As always, there are multiple ways of achieving the same outcome in R. When dealing with data.frame objects, I personally like the dplyr functions to manipulate data. Others may prefer base R functions 🤷

Data Visualization with `ggplot2`

Working With `ggplot2`

I use ggplot2 a lot, but I can’t say that I would be able to create any plot “off the top of my head”. There are many ggplot2 functions, so learning what all of them do is impossible. When using ggplot2, I recommend that you:

Try to understand the logic behind ggplot2’s syntax.

Start with a simple plot and progressively build upon it.

Read functions documentation (i.e., function help menu) when something does not work as expected.

Look things up. Usually I start with some plot code that I find online that produces a similar plot to what I want, and then I modify/build on top of it.

GGplot fact that you did not ask for

ggplot2 is an implementation of Leland Wilkinson’s Grammar of Graphics, a scheme that breaks down data visualization into its components (e.g, lines, axes, layers…)

The Canvas

As mentioned in the box on the last slide, ggplot2 breaks visualizations into small parts and pastes them on top of each other through the + operator.

ggplot()

Just running ggplot() actually gives output! This is our “canvas”

(You cannot see anything because the output is a white square, but it’s there, I promise 😅)
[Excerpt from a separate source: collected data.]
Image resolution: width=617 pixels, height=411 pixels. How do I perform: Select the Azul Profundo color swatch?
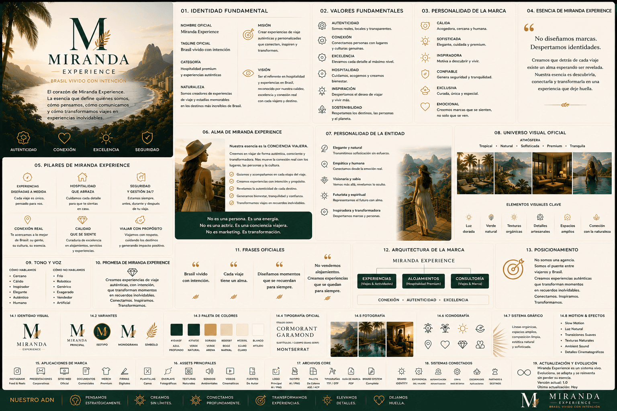tap(176, 330)
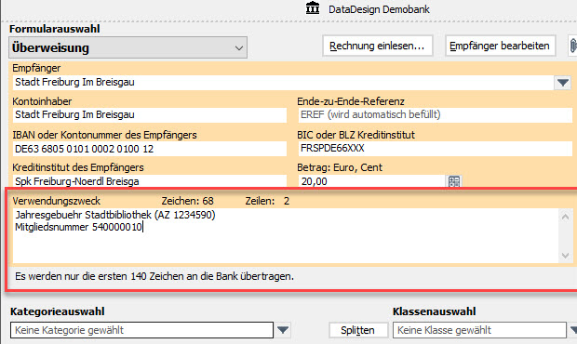Click the Rechnung einlesen button
Viewport: 577px width, 344px height.
[x=378, y=46]
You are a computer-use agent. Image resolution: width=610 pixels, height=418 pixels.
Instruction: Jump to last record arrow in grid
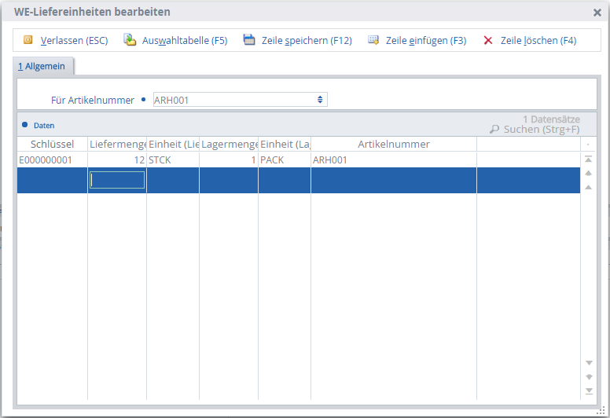[x=588, y=391]
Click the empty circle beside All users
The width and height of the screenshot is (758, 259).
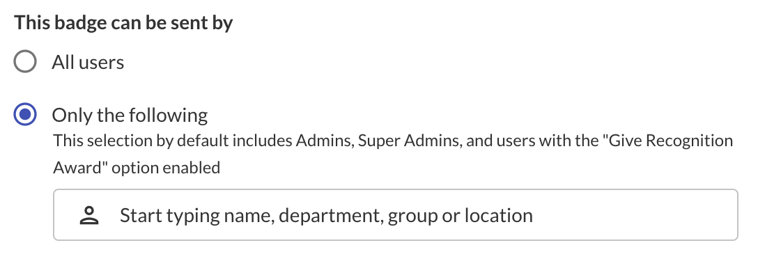(x=24, y=62)
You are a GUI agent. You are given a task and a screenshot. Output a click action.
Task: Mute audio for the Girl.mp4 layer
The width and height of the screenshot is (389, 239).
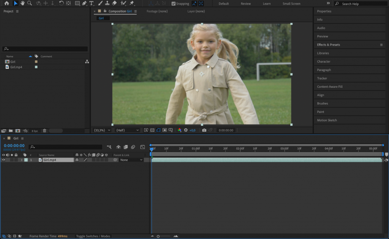8,160
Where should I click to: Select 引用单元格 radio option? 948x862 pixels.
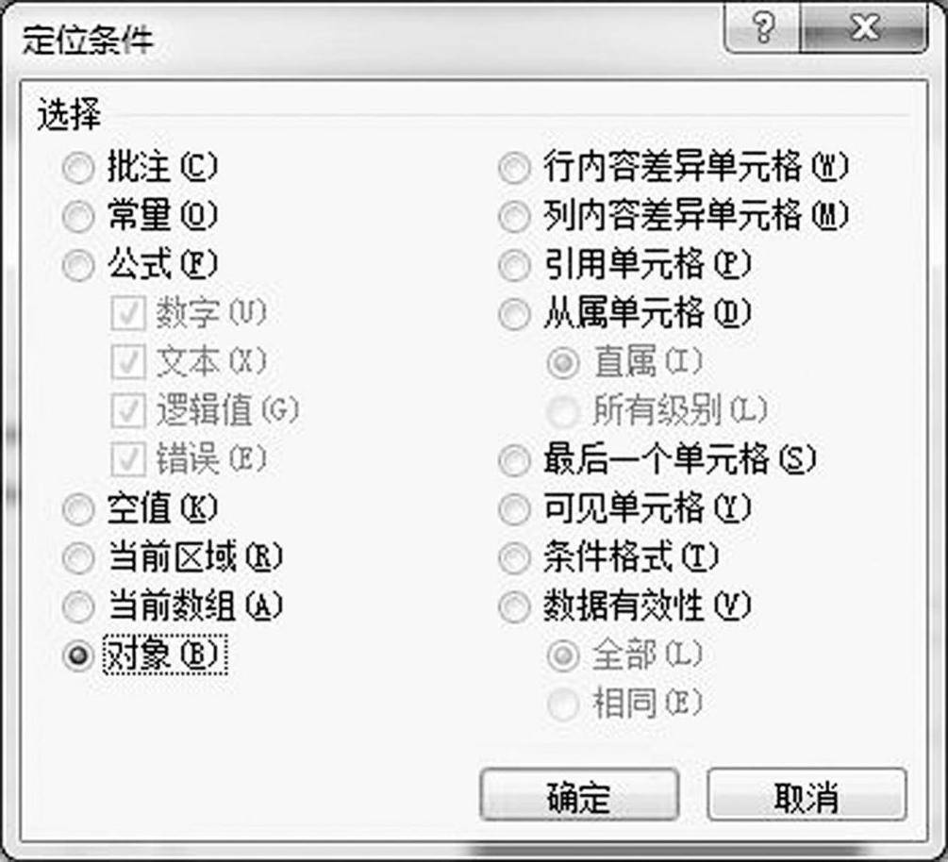pos(515,266)
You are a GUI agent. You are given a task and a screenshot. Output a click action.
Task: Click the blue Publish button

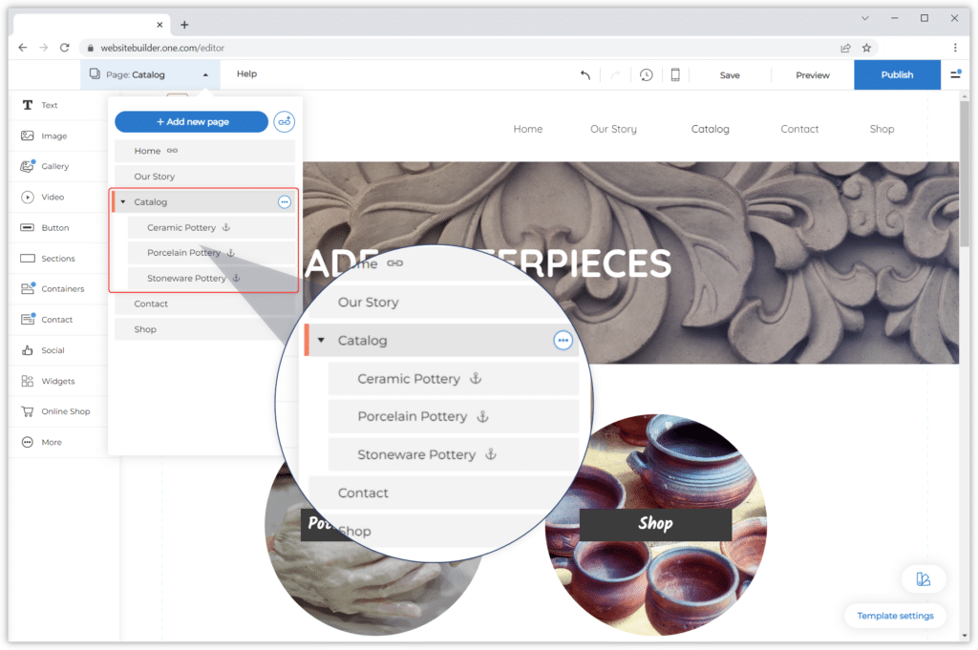pos(897,74)
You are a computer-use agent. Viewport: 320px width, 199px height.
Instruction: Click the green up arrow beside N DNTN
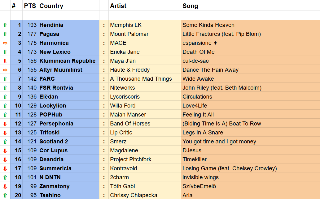5,177
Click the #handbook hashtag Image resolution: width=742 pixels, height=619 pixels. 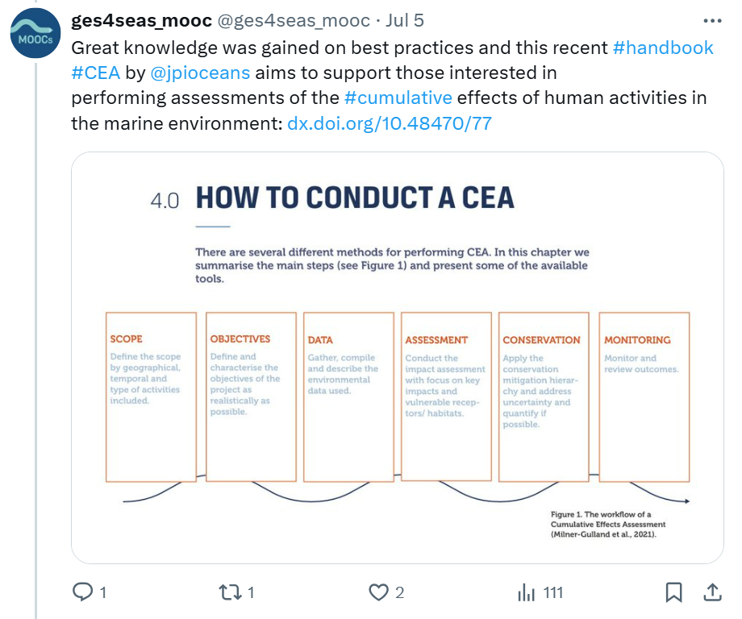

Define Coordinates with `aes()`

We use the aes() function to defined coordinates. Note that the name of the data object (WH_2024 in our case) is almost always the first argument of the ggplot() function. Let’s define the axes and put Social_support on the x-axis and Happiness_score on the y-axis.

ggplot(WH_2024,  
 aes(x = Social_support, 
     y = Happiness_score))

Scatterplot

We use one of the geom_...() functions to add shapes to our plot. This is a the geom_point() function can be use to create scatterplots.

ggplot(WH_2024,  
 aes(x = Social_support, 
     y = Happiness_score))  +
 geom_point()

geom_...()

The geom_...() functions add geometrical elements to a blank plot (see here for a list of all the geom_...() functions). Note that most geom_...() will inherit the X and Y coordinates from the ones given to the aes() function in the ggplot() function.

Themes

Sometimes ggplot2’s default theme is not the best (not sure what changed but it should look much worse than what I have on the slides) . There are many themes you can choose from, I like theme_classic().

ggplot(WH_2024,  
 aes(x = Social_support, 
     y = Happiness_score))  +
 geom_point() +
 theme_classic()

Set plots theme globally

You can also use the theme_set() that will set a default theme for all the plots that you create afterwards. So, in our case, we could run theme_set(theme_classic()), and the theme_classic() function would be applied to all the following plots, without needing to specify + theme_classic() every time.

Add Regression Line

We just drew a linear regression line through the data with geom_smooth(). The relation between Social_support and Happiness_score is strongly positive.

ggplot(WH_2024,  
 aes(x = Social_support, 
     y = Happiness_score))  +
 geom_point() +
 theme_classic() +
 geom_smooth(method = "lm", 
             se = FALSE)

# the argument `method = "lm"` tells `geom_smooth()` to draw a regression line. Other options exist

Modify Plot Elements

Here I made a bunch of changes to the plot. Spot the differences! What changes in the code resulted in what changes in the plot?

ggplot(WH_2024,  
 aes(x = Social_support, 
     y = Happiness_score))  +
       geom_point(shape = 1) +
       theme_classic() +
       geom_smooth(method = "lm", 
                   color = "red") +
       labs(title = "Scatterplot Between Happiness and Social support By Country",
            y= "Country Happiness", 
            x = "Country Social Support") +
       theme(plot.title = element_text(hjust = 0.5, face = "bold", size = 16),
             axis.title.x  = element_text(face= "bold", size = 12),
             axis.title.y = element_text(face= "bold", size = 12))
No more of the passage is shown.